→ **INSTRUCTIONS FOR THE TASK**: Find every line in the items below that contains the word "accomplish", matching case exactly, and copy each of those lines.

* Begin SUPPLIED DATA *

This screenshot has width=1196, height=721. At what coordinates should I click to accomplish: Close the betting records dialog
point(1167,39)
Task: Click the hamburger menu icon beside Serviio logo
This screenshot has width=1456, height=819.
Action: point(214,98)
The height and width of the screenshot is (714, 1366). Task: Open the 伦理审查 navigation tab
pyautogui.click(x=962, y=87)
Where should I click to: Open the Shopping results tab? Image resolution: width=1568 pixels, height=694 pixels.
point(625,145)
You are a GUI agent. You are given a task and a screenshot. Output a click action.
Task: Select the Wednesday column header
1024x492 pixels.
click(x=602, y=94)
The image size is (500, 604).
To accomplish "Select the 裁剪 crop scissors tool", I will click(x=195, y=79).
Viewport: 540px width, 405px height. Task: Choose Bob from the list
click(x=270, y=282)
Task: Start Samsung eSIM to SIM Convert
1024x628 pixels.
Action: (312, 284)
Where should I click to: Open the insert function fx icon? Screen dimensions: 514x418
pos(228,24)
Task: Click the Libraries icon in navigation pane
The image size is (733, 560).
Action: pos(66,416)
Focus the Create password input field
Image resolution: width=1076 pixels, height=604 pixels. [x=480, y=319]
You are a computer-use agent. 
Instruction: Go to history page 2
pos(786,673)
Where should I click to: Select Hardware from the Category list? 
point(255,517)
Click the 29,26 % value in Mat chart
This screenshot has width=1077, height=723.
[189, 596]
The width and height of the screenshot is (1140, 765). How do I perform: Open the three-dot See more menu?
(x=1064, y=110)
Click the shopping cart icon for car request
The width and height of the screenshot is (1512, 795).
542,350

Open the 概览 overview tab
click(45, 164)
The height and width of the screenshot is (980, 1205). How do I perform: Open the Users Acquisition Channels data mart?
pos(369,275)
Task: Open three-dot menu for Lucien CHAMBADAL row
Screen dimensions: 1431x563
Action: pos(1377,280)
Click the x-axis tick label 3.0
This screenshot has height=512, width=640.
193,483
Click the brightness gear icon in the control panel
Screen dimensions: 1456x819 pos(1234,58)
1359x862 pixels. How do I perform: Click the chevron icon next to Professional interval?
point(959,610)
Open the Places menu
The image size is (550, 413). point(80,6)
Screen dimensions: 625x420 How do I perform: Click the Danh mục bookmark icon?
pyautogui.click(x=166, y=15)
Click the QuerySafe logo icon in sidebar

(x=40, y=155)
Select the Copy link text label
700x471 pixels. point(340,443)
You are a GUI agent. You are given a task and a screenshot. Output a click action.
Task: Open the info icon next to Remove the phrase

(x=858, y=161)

* End SUPPLIED DATA *

→ **ANSWER**:
This screenshot has width=1196, height=721. At what coordinates should I click to accomplish: Close the betting records dialog
To accomplish "Select the 裁剪 crop scissors tool", I will click(x=195, y=79).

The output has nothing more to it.